# Written task 1:
Copy the stretch of the essay on confessing a fast food lapse from "I have been" through "strips. I am weak.".

# Text excerpt:
Confessing Happiness

I am a barbarian. Or, if you prefer, a troglodyte; a philistine. I am here to confess. I am a bad man. I am a degenerate; that is, "a person who reverts to an earlier stage of evolution." I had evolved. I had become more refined; more cultured. This week I took a step backwards. This week I found myself feeding at the trough. After more than 2,438 days I consumed Fried Fast Food. Yes! I had 2 Buffalo Chicken Strips and a Small Order of French Fries. I am embarrassed and ashamed. I am glad no one I knew, saw me. Regardless, I am guilty.

Granted, I did my research first. I found a $5 snack pack with only 470 calories, 20g of fat, 2.5g of saturated fat, and 0g of trans fat. That's Total! For both chicken and fries! That's less, in all categories, than the lower fat Kettle Chips I (more and more frequently) allow myself to consume in one sitting. So why do I feel the need to confess. Why do I feel criminal? And remorseful? And wicked? And wrong?

Perhaps it is because I feel like it is "another" step backwards. A few months ago, I allowed myself baked oven fries. About a year before that I allowed myself the aforementioned (pernicious) lower fat kettle chips. A few months earlier still I gave in to the siren song of baked potato chips. And before that? Yep; it was mashed potatoes. And earlier still? It was a plain baked potato. And the Chicken? I can trace that back to my sister-in-law's most delicious fried chicken 4 years ago on my birthday. There have been other lapses. I have even advanced from going five years with no salad dressing to now taking regular advantage of Raspberry Vinaigrette.

Where will it stop?

At this rate, one day when I'm 75, I may find myself before a heaping half-empty plate of chili-cheese fries, not knowing how I (or they) got there.

And think about it. The fact that I did the research proves beyond any reasonable doubt that it was not simply a moment of weakness. Nor did I get caught up in the heat of the moment. There was no frenzy of fast food fanatics forcing me to go along with the crowd. Nor did I do it out of anger or any other negative emotion. This was planned! Premeditated! A clear-crinkle-cut case of first degree felonious assault on an unsuspecting bag of fries and two defenseless chicken strips. I am a miscreant.

I have been worried for years that each concession to the seductive enticement of progressively prepared potatoes would lead me down this road to fried perdition and right back to the fast food fold I am so fond of. And there I was; mid-afternoon Wednesday; furtively watching the door hoping not to see familiar faces while savoring the salty crispy goodness of french fries and fried chicken strips. I am weak.

# Exercise materials:
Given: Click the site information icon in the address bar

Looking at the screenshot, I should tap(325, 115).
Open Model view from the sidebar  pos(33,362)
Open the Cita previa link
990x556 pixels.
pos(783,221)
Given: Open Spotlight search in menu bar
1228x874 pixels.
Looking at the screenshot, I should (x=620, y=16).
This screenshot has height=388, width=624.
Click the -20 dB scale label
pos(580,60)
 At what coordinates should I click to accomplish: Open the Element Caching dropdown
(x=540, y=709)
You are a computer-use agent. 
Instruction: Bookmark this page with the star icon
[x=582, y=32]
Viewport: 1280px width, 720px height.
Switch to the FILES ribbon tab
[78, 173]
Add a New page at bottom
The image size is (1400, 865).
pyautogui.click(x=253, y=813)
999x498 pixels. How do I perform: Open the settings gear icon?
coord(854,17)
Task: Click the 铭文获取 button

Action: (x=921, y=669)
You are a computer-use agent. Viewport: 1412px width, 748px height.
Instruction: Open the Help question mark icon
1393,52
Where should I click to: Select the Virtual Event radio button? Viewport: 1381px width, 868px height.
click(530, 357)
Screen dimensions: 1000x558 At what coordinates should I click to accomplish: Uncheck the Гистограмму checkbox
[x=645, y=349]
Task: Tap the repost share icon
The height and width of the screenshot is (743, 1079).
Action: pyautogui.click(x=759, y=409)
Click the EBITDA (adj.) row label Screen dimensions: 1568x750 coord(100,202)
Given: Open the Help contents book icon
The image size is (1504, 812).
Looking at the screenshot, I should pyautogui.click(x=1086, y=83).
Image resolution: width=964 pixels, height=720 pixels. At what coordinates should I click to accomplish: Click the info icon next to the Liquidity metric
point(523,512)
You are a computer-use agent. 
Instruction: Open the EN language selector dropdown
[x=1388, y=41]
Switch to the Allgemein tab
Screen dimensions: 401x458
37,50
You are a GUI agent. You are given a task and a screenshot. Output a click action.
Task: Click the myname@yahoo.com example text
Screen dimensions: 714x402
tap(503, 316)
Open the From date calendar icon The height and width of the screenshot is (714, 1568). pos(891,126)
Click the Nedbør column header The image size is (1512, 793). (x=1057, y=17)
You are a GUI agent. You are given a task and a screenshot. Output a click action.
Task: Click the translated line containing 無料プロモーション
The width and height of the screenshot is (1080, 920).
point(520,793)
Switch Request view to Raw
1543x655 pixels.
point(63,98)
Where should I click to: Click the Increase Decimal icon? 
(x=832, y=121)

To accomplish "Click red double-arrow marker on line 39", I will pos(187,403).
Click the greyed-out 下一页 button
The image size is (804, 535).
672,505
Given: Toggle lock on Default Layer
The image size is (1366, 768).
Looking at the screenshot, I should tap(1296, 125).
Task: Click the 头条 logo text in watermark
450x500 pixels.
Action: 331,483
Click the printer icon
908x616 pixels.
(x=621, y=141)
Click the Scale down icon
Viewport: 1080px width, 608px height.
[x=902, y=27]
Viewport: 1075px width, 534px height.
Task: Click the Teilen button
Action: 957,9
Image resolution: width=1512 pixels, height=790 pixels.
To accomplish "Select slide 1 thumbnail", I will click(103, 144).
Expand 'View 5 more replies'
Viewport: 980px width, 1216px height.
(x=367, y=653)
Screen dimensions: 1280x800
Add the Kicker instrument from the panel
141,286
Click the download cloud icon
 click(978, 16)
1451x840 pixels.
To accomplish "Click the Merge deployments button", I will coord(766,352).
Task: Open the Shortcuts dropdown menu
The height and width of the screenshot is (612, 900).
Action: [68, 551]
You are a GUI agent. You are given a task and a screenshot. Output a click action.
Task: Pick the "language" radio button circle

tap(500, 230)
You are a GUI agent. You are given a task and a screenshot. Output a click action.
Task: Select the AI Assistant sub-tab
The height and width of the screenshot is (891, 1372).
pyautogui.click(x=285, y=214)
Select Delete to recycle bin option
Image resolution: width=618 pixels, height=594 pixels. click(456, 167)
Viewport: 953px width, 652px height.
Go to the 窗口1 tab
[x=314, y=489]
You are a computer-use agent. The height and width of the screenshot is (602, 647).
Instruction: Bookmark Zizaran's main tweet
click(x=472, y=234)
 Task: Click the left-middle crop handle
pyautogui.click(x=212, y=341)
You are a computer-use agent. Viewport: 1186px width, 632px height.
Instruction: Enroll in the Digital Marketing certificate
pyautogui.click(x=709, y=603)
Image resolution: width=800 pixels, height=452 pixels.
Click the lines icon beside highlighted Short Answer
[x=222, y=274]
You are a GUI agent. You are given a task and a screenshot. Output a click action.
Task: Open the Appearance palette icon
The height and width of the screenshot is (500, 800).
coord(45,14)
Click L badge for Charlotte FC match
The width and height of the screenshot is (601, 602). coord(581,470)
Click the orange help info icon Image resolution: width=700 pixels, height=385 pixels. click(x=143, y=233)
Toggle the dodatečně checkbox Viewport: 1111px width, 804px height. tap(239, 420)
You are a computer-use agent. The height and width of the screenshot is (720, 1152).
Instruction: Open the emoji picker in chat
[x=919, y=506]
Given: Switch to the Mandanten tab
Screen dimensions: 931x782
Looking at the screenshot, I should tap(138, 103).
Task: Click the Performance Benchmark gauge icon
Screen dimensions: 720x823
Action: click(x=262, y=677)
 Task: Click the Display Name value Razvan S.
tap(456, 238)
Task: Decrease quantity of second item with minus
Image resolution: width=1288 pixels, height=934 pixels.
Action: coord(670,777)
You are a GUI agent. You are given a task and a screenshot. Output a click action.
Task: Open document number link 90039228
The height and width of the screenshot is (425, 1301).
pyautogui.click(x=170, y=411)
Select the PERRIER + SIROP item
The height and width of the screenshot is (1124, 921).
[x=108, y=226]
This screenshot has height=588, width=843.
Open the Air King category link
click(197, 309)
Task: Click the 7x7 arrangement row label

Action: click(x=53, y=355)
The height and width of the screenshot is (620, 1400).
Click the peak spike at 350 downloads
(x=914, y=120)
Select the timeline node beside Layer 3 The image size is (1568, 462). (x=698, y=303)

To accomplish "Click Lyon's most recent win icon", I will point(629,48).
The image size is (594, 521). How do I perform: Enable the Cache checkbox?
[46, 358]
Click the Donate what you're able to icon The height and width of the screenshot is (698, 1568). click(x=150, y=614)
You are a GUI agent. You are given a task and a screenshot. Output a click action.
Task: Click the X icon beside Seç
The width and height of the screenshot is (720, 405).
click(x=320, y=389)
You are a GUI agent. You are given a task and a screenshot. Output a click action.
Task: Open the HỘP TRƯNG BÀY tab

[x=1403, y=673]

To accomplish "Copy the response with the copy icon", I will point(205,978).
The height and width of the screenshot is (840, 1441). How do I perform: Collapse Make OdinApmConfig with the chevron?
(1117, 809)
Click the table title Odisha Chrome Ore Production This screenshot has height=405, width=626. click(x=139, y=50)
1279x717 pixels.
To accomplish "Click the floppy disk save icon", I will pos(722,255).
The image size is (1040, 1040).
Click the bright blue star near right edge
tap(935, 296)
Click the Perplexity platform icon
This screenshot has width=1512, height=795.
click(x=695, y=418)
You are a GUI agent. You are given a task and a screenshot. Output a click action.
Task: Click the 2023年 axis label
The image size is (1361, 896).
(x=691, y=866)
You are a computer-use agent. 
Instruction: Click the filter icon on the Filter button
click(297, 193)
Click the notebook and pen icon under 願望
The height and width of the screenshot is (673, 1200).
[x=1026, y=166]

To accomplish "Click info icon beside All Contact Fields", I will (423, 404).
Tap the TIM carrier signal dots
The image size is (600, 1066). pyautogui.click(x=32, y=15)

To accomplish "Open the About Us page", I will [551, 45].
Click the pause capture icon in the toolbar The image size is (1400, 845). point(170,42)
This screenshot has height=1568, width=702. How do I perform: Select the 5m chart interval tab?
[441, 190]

# Written task 2:
In the records, replace "greyed-out" with "grayed-out" in the stretch from the line containing "Open the From" through the line containing "I will coord(766,352).". Change nothing else, and return only those lines.

# Exercise solution 1:
I have been worried for years that each concession to the seductive enticement of progressively prepared potatoes would lead me down this road to fried perdition and right back to the fast food fold I am so fond of. And there I was; mid-afternoon Wednesday; furtively watching the door hoping not to see familiar faces while savoring the salty crispy goodness of french fries and fried chicken strips. I am weak.

# Exercise solution 2:
Open the From date calendar icon The height and width of the screenshot is (714, 1568). pos(891,126)
Click the Nedbør column header The image size is (1512, 793). (x=1057, y=17)
You are a GUI agent. You are given a task and a screenshot. Output a click action.
Task: Click the translated line containing 無料プロモーション
The width and height of the screenshot is (1080, 920).
point(520,793)
Switch Request view to Raw
1543x655 pixels.
point(63,98)
Where should I click to: Click the Increase Decimal icon? 
(x=832, y=121)

To accomplish "Click red double-arrow marker on line 39", I will pos(187,403).
Click the grayed-out 下一页 button
The image size is (804, 535).
672,505
Given: Toggle lock on Default Layer
The image size is (1366, 768).
Looking at the screenshot, I should tap(1296, 125).
Task: Click the 头条 logo text in watermark
450x500 pixels.
Action: 331,483
Click the printer icon
908x616 pixels.
(x=621, y=141)
Click the Scale down icon
Viewport: 1080px width, 608px height.
[x=902, y=27]
Viewport: 1075px width, 534px height.
Task: Click the Teilen button
Action: 957,9
Image resolution: width=1512 pixels, height=790 pixels.
To accomplish "Select slide 1 thumbnail", I will click(103, 144).
Expand 'View 5 more replies'
Viewport: 980px width, 1216px height.
(x=367, y=653)
Screen dimensions: 1280x800
Add the Kicker instrument from the panel
141,286
Click the download cloud icon
 click(978, 16)
1451x840 pixels.
To accomplish "Click the Merge deployments button", I will coord(766,352).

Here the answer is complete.